Attribuire all’intervento di terzi portata determinante non solo nella prestazione dell’assistenza morale e materiale resa necessaria dall’età della minore, ma anche nella realizzazione delle condizioni per il ripristino del rapporto genitoriale, significa infatti ammettere che, al di là dell’incapacità dell’ A. di garantire da solo la cura, l’educazione e l’istruzione della figlia, la difficoltà nei rapporti con quest’ultima non è agevolmente superabile, trattandosi di creare le premesse per lo sviluppo di una comunione di affetti che, al di là delle aspirazioni del padre, ha subito una lunga interruzione.

4.4. – Sotto un diverso profilo, poi, mentre risulta inammissibile, in quanto dedotta per la prima volta nel giudizio di legittimità, la questione relativa alla mancata audizione dei coniugi in favore dei quali è stato disposto l’affidamento temporaneo della minore, merita accoglimento la censura riflettente l’improprietà della sede in cui è stato adottato il provvedimento in esame.

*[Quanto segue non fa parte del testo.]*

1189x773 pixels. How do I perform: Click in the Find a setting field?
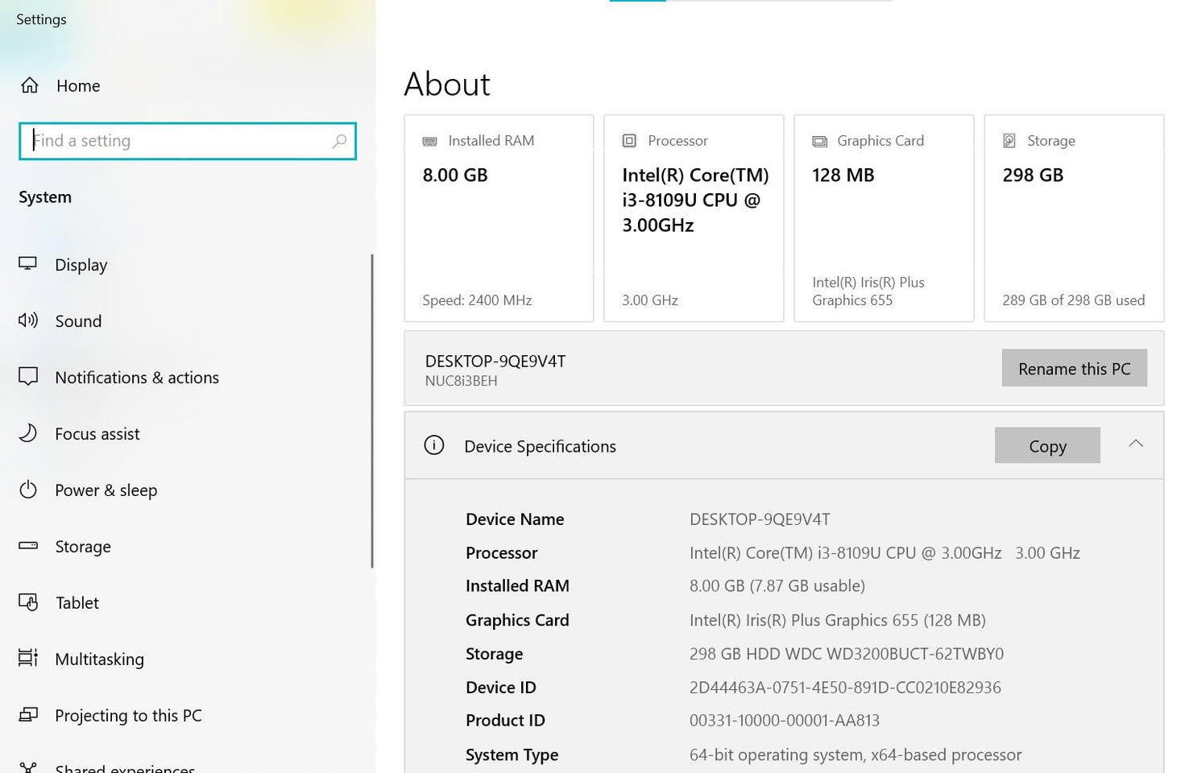[177, 141]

La L. n. 184 del 1983, art. 16 prevede infatti, per il caso in cui si accerti l’insussistenza dei presupposti per la pronuncia dello stato di adottabilità, la mera dichiarazione di non luogo a provvedere, accompagnata eventualmente dall’adozione dei provvedimenti ritenuti opportuni nell’interesse del minore, laddove l’affidamento eterofamiliare è rimesso dall’art. 4 al servizio sociale locale in presenza del consenso dei genitori esercenti la potestà, ed al tribunale per i minorenni in mancanza del predetto assenso.

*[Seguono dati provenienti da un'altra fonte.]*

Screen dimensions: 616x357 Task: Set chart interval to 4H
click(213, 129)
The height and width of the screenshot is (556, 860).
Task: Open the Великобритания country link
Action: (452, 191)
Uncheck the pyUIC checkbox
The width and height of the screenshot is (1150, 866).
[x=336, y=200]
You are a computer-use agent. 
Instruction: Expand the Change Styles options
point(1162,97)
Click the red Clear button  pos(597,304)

5. – La sentenza impugnata va pertanto cassata, con il conseguente rinvio della causa alla Corte d’Appello di Potenza, che provvedere, in diversa composizione, anche al regolamento delle spese relative alla fase di legittimità.

P.Q.M.

LA CORTE riunisce i ricorsi, li accoglie entrambi, nei termini di cui in motivazione, cassa la sentenza impugnata e rinvia alla Corte di Appello di Potenza, anche per la liquidazione delle spese processuali.

Così deciso in Roma, nella camera di consiglio della Prima Sezione Civile, il 17 febbraio 2011.